Trying to create two calculated columns of count of actions by person, each should count BEFORE and AFTER current date. Query works with one calculated column, but if I add another (commented out), it stops. Can any one help to find error, please? Sorry, had to put spaces here B1. ID and here B2. ID, because forum recognizes them as links.

SELECT [AppUser].Surname
,count(B1. ID) AS Active
--,count(B2. ID) AS Overdue

FROM [AppUser]
JOIN [AppUserRole_RelatedItem] ON [AppUser].ID = [AppUserRole_RelatedItem].UserRole_ID

JOIN [ActionPlan] AS B1 ON [AppUserRole_RelatedItem].Module_ID = B1. ID
--JOIN [ActionPlan] AS B2 ON [AppUserRole_RelatedItem].Module_ID = B2. ID

WHERE [AppUser].Surname = 'Duggan'
AND B1.Proposed_Resolution_Date <= getdate()
--AND B2.Proposed_Resolution_Date > getdate()

GROUP BY [AppUser].Surname


The two WHERE clauses filter out all rows from the table.

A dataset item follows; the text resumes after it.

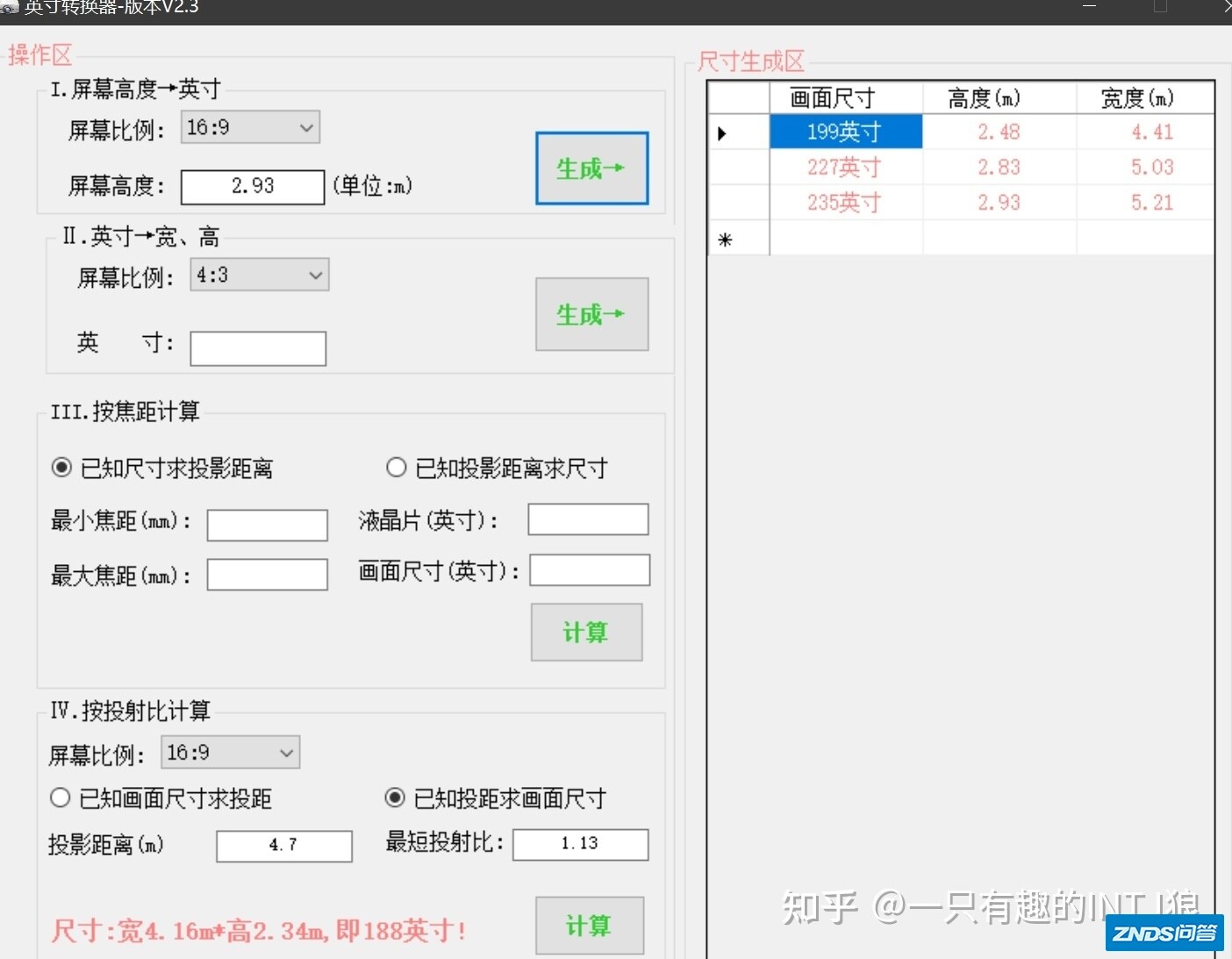Select 已知投影距离求尺寸 radio option
This screenshot has width=1232, height=959.
[x=397, y=468]
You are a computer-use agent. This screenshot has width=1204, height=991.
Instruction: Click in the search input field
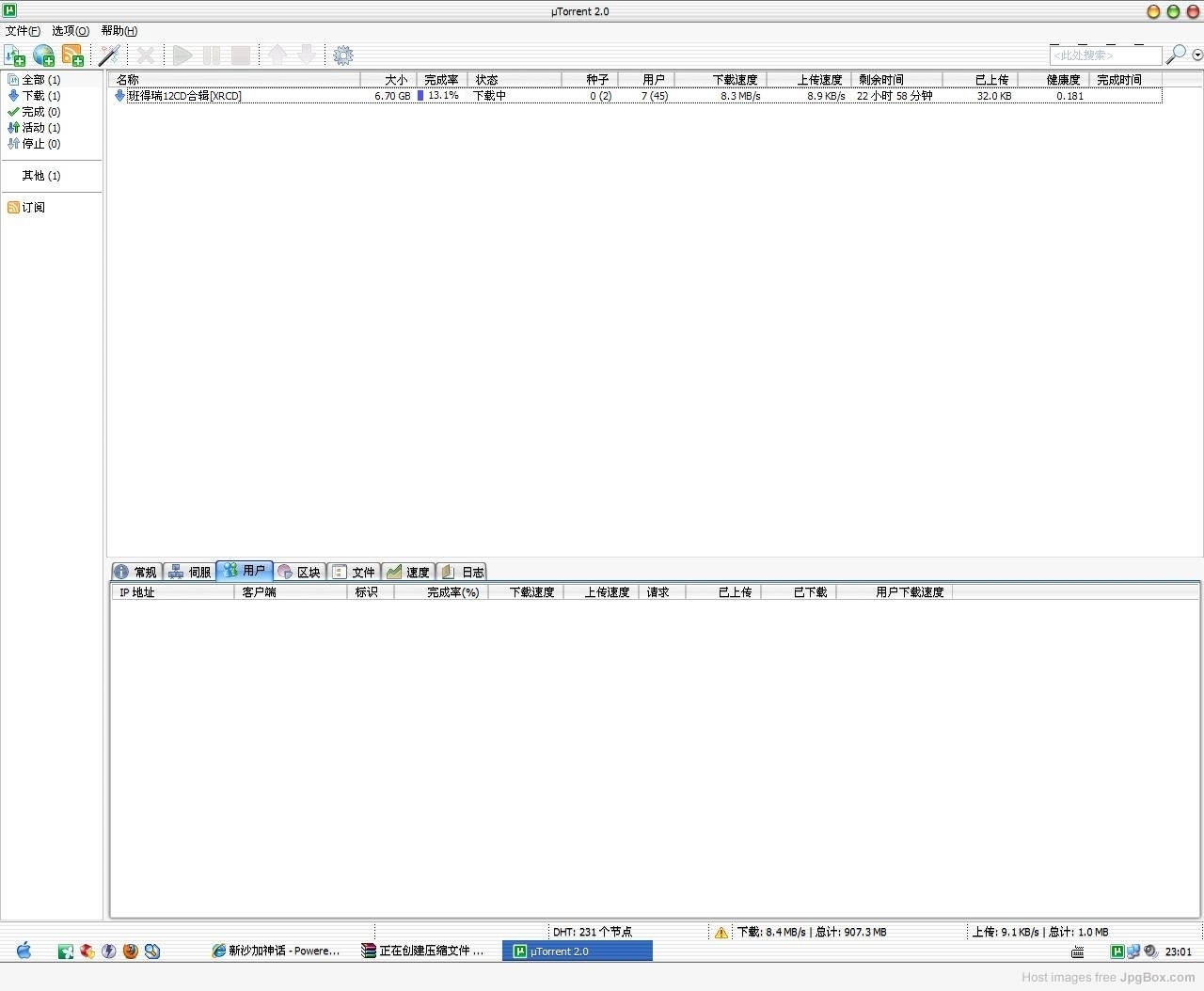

Use a left join or outer apply with the date filter in the join condition - for example, like this:

SELECT   [AppUser].Surname ,
         COUNT(B1.ID) AS Active ,
         COUNT(B2.ID) AS Overdue
FROM     [AppUser]
         JOIN [AppUserRole_RelatedItem] ON [AppUser].ID = [AppUserRole_RelatedItem].UserRole_ID
         LEFT JOIN [ActionPlan] AS B1 ON 
			[AppUserRole_RelatedItem].Module_ID = B1.ID AND 
			B1.Proposed_Resolution_Date <= GETDATE()
         LEFT JOIN [ActionPlan] AS B2 ON 
			[AppUserRole_RelatedItem].Module_ID = B2.ID
			AND B2.Proposed_Resolution_Date > GETDATE()
WHERE    [AppUser].Surname = 'Duggan'
GROUP BY [AppUser].Surname;


James, thank you so much.


How do I filter out people who have when both 'Active' and 'Overdue' equal 0?


Add a HAVING clause at the very end.

GROUP BY [AppUser].Surname

Having is sort of like a WHERE clause, but logically, having is applied after the aggregation, but where is applied before the aggregation. So you cannot use aggregate functions (such as COUNT) in the WHERE clause.


Seems worked for me adding it to WHERE clause.

Thanks for your kind help, really appreciated.